Mercury isotopes in frozen soils reveal transboundary atmospheric mercury deposition over the Himalayas and Tibetan Plateau

The concentration and isotopic composition of mercury (Hg) were studied in frozen soils along a southwest-northeast transect over the Himalaya-Tibet. Soil total Hg (Hg_T) concentrations were significantly higher in the southern slopes (72 ± 54 ng g^-1, 2SD, n = 21) than those in the northern slopes (43 ± 26 ng g^-1, 2SD, n = 10) of Himalaya-Tibet. No significant relationship was observed between Hg_T concentrations and soil organic carbon (SOC), indicating that the Hg_T variation was not governed by SOC. Soil from the southern slopes showed significantly negative mean δ²⁰²Hg (-0.53 ± 0.50‰, 2SD, n = 21) relative to those from the northern slopes (-0.12 ± 0.40‰, 2SD, n = 10). The δ²⁰²Hg values of the southern slopes are more similar to South Asian anthropogenic Hg emissions. A significant correlation between 1/Hg_T and δ²⁰²Hg was observed in all the soil samples, further suggesting a mixing of Hg from South Asian anthropogenic emissions and natural geochemical background. Large ranges of Δ¹⁹⁹Hg (-0.45 and 0.24‰) were observed in frozen soils. Most of soil samples displayed negative Δ¹⁹⁹Hg values, implying they mainly received Hg from gaseous Hg(0) deposition. A few samples had slightly positive odd-MIF, indicating precipitation-sourced Hg was more prevalent than gaseous Hg(0) in certain areas. The spatial distribution patterns of Hg_T concentrations and Hg isotopes indicated that Himalaya-Tibet, even its northern part, may have been influenced by transboundary atmospheric Hg pollution from South Asia.

§ **Recorded data**
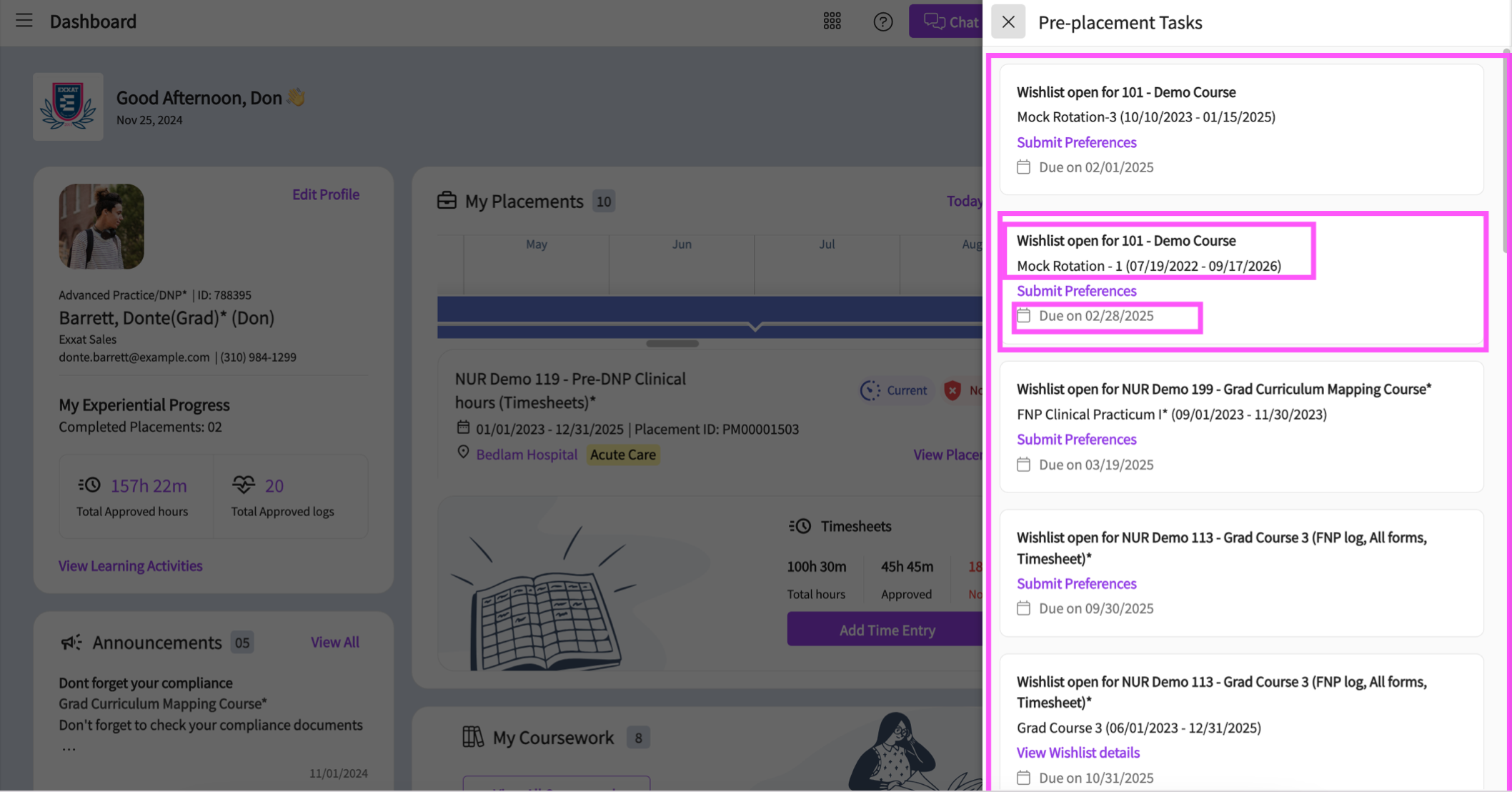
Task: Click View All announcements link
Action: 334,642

--

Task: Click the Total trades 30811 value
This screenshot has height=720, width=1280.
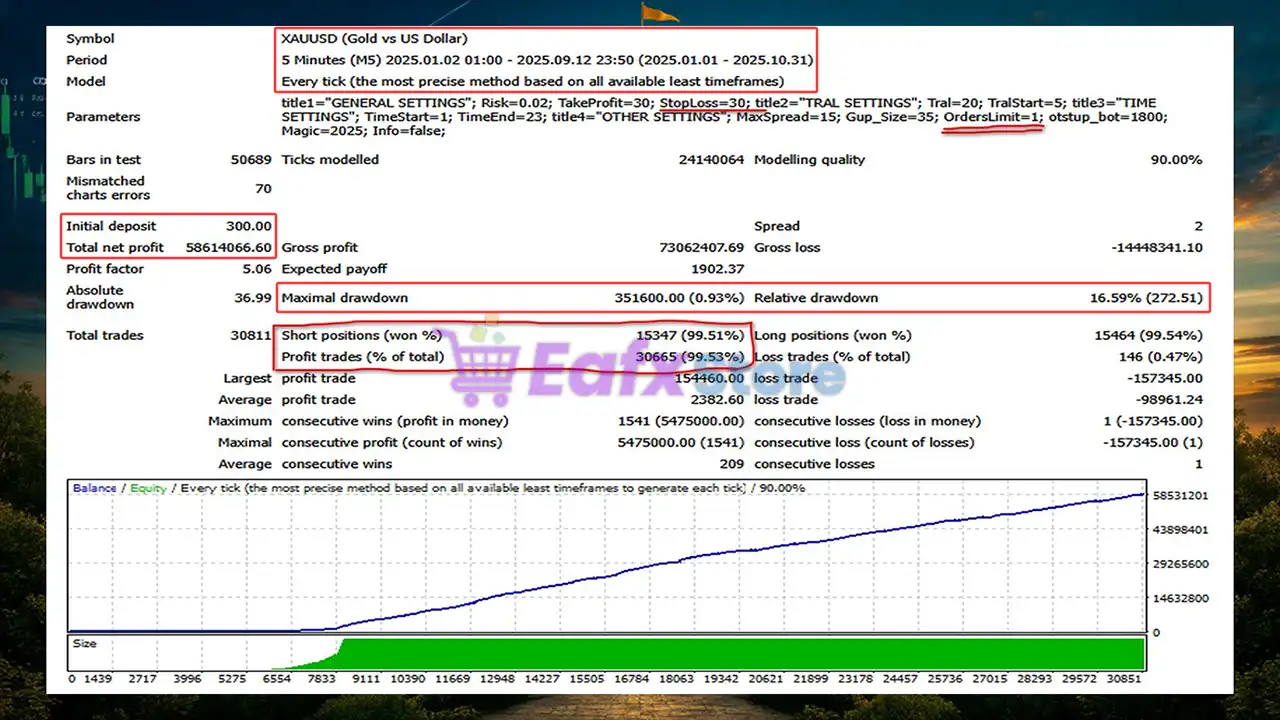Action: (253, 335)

§ **Given instruction**
Can you reproduce the abstract on mercury in Himalayan frozen soils in full, word for word, from the title to the last sentence?

§ **Solution for this task**
Mercury isotopes in frozen soils reveal transboundary atmospheric mercury deposition over the Himalayas and Tibetan Plateau

The concentration and isotopic composition of mercury (Hg) were studied in frozen soils along a southwest-northeast transect over the Himalaya-Tibet. Soil total Hg (Hg_T) concentrations were significantly higher in the southern slopes (72 ± 54 ng g^-1, 2SD, n = 21) than those in the northern slopes (43 ± 26 ng g^-1, 2SD, n = 10) of Himalaya-Tibet. No significant relationship was observed between Hg_T concentrations and soil organic carbon (SOC), indicating that the Hg_T variation was not governed by SOC. Soil from the southern slopes showed significantly negative mean δ²⁰²Hg (-0.53 ± 0.50‰, 2SD, n = 21) relative to those from the northern slopes (-0.12 ± 0.40‰, 2SD, n = 10). The δ²⁰²Hg values of the southern slopes are more similar to South Asian anthropogenic Hg emissions. A significant correlation between 1/Hg_T and δ²⁰²Hg was observed in all the soil samples, further suggesting a mixing of Hg from South Asian anthropogenic emissions and natural geochemical background. Large ranges of Δ¹⁹⁹Hg (-0.45 and 0.24‰) were observed in frozen soils. Most of soil samples displayed negative Δ¹⁹⁹Hg values, implying they mainly received Hg from gaseous Hg(0) deposition. A few samples had slightly positive odd-MIF, indicating precipitation-sourced Hg was more prevalent than gaseous Hg(0) in certain areas. The spatial distribution patterns of Hg_T concentrations and Hg isotopes indicated that Himalaya-Tibet, even its northern part, may have been influenced by transboundary atmospheric Hg pollution from South Asia.